IT WAS STILL DARK IN THE morning when he woke with the cold. He’d piled dead weeds and brush to lay the mattress on and gone to sleep with his feet to the embers of the house, snowflakes falling on him from out of the blackness of the heavens. The snow melted on him and then in the colder hours of morning froze so that he woke beneath a blanket of ice that cracked like glass when he stirred. He hobbled to the hearth in his thin jacket and tried to warm himself. It was still snowing lightly and he knew not what hour it might be.
When he had stopped shivering he got his pan and filled it with snow and set it among the embers. While it was heating he found the axe and cut two poles with which to hang the blanket to dry.
When day came he was sitting in a nest of weeds he’d made on the hearth and he was sipping coffee from a large porcelain cup which he held in both hands. With the advent of this sad gray light he shook the last few drops out of the cup and climbed down from his perch and began to poke through the ashes with a stick. He spent the better part of the morning stirring through the ruins until he was black with woodash to the knees and his hands were black and his face streaked with black where he’d scratched or puzzled. He found not so much as a bone. It was as if she’d never been. Finally he gave it up. He dusted the snow from the remainder of his provisions and fixed himself two baloney sandwiches and squatted in a warm place among the ashes eating them, black fingerprints on the pale bread, eyes dark and huge and vacant.

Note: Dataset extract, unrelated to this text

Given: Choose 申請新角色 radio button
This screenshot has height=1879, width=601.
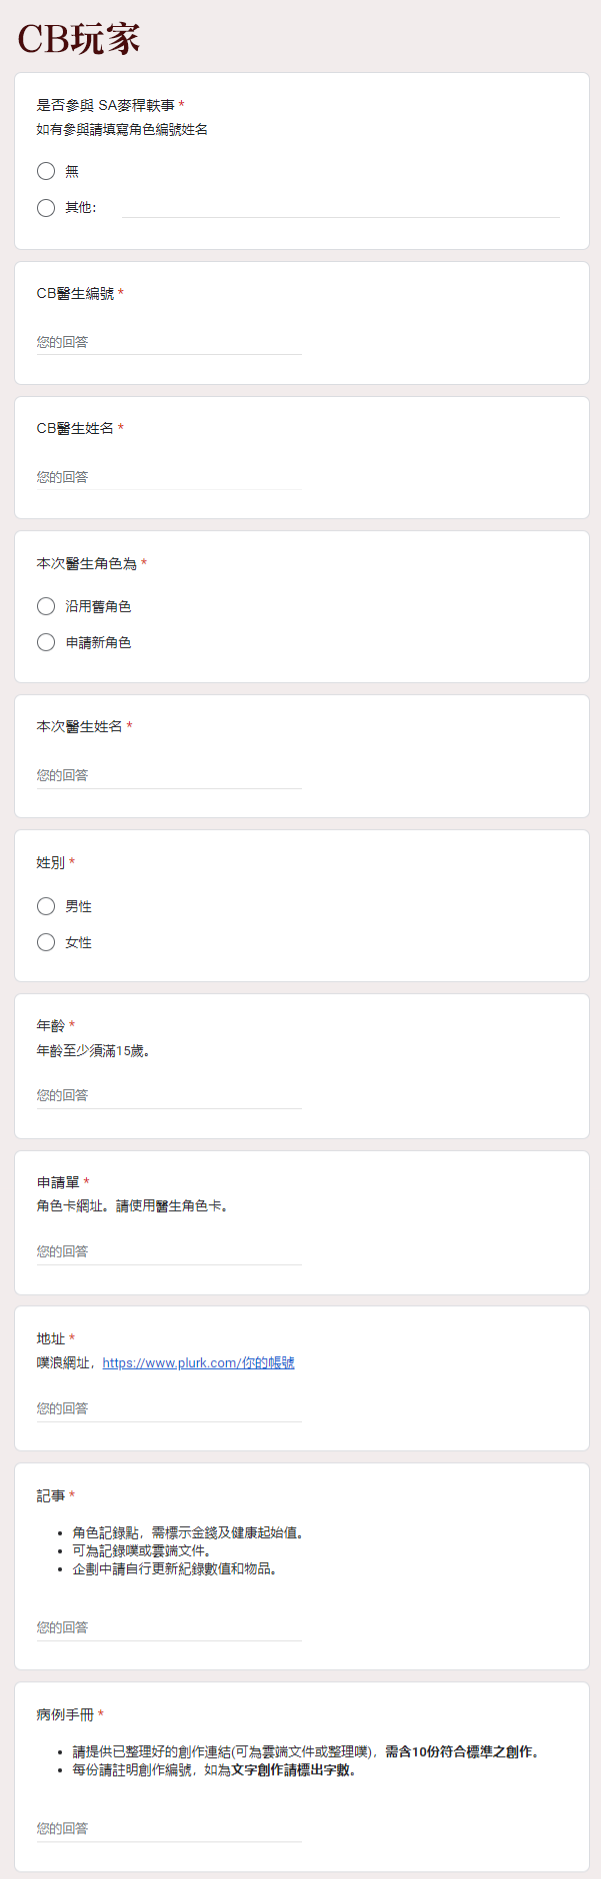Looking at the screenshot, I should [x=46, y=642].
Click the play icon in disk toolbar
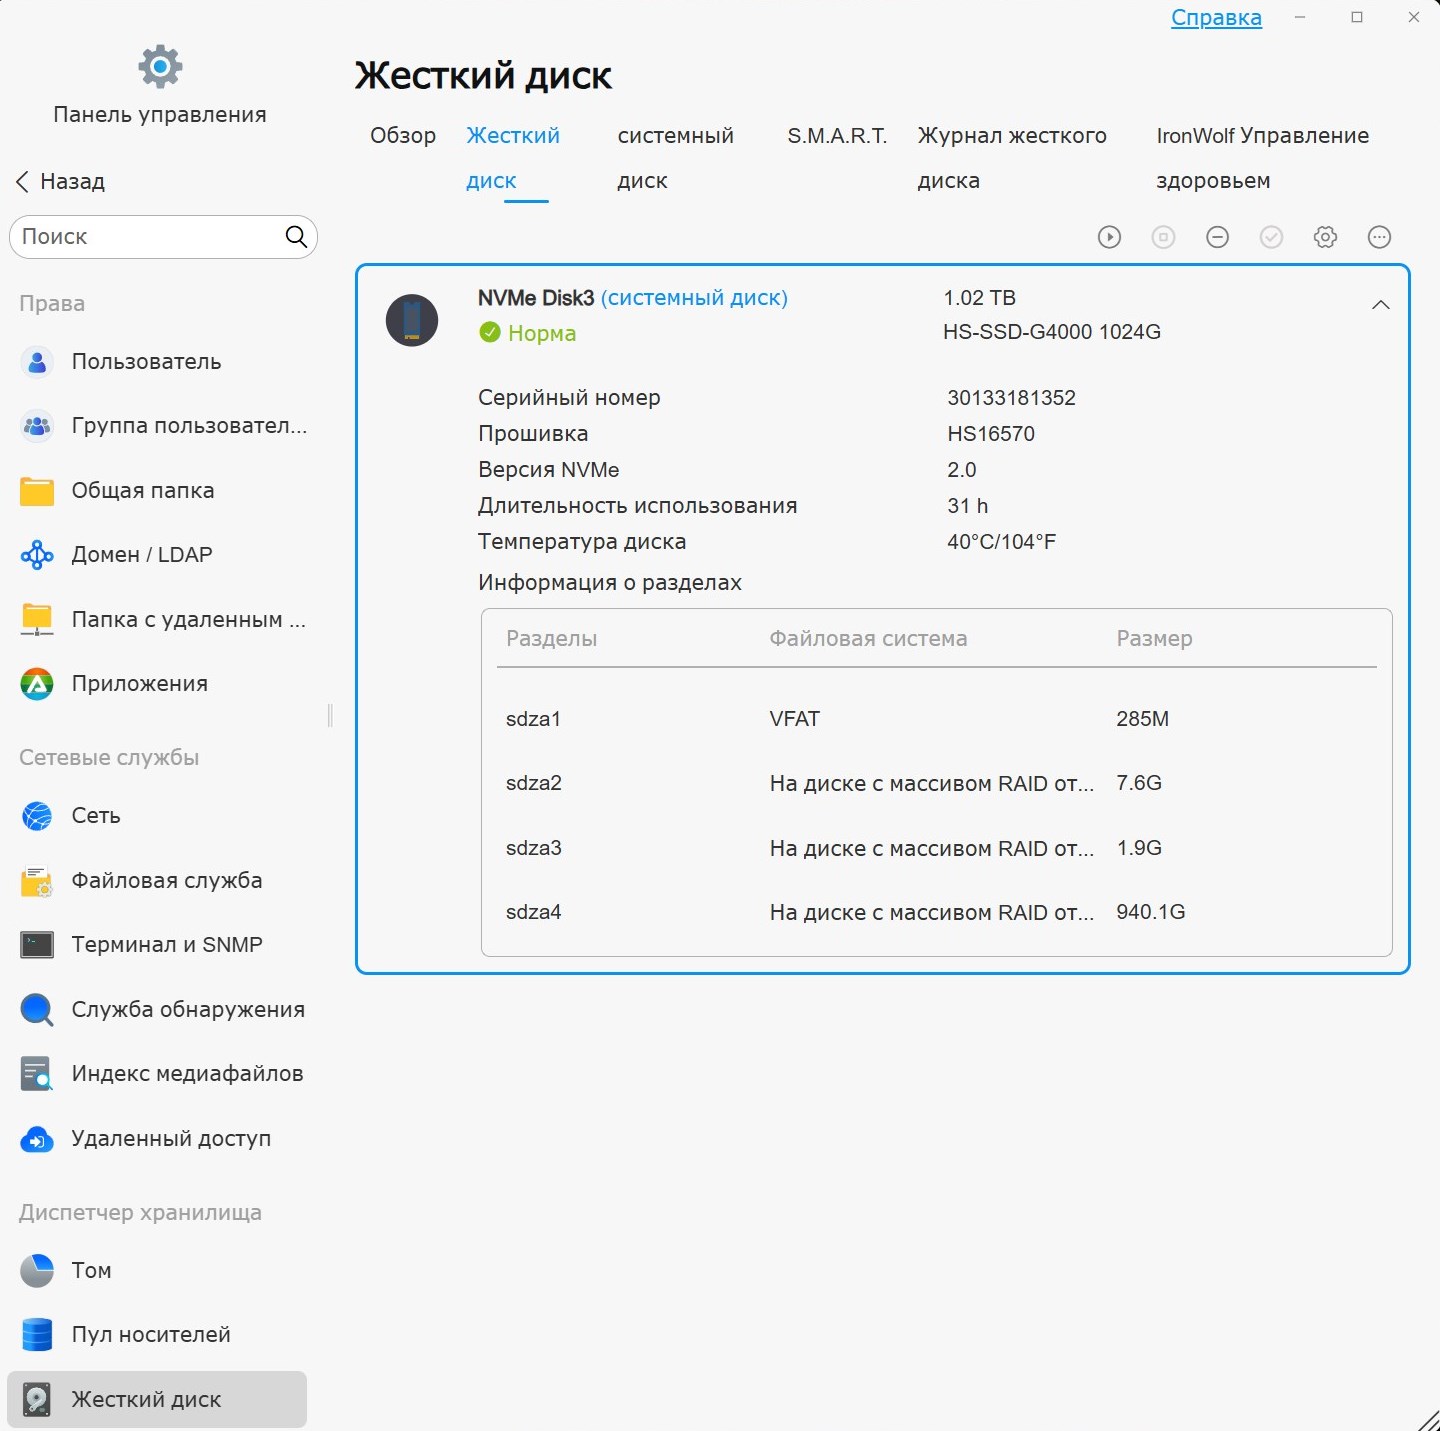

WITH THE BLANKETLOAD OF provisions over his shoulder he looked like some crazy winter gnome clambering up through the snowfilled woods on the side of the mountain. He came on falling and sliding and cursing. It took him an hour to get to the cave. The second trip he carried the axe and the rifle and a lardpail filled with hot coals from the fire at the house.
The entrance to the cave was no more than a crawl-way and Ballard was slick with red mud down the front of him from going in and out. Inside there was a large room with a bore of light that climbed slantwise from the red clay floor to a hole in the roof like an incandescent treetrunk. Ballard blew up a flame from wisps of dry grass with his coals and assembled the lamp and lit it and kicked at the remains of an old fire in the center of the cave beneath the roof hole. He came dragging in slabs of hardwood from the upright shells of dead trees on the mountain and soon he had a good fire going in the cave. When he started back down the mountain for the mattress a steady plume of white smoke was rising from the hole in the ground behind him.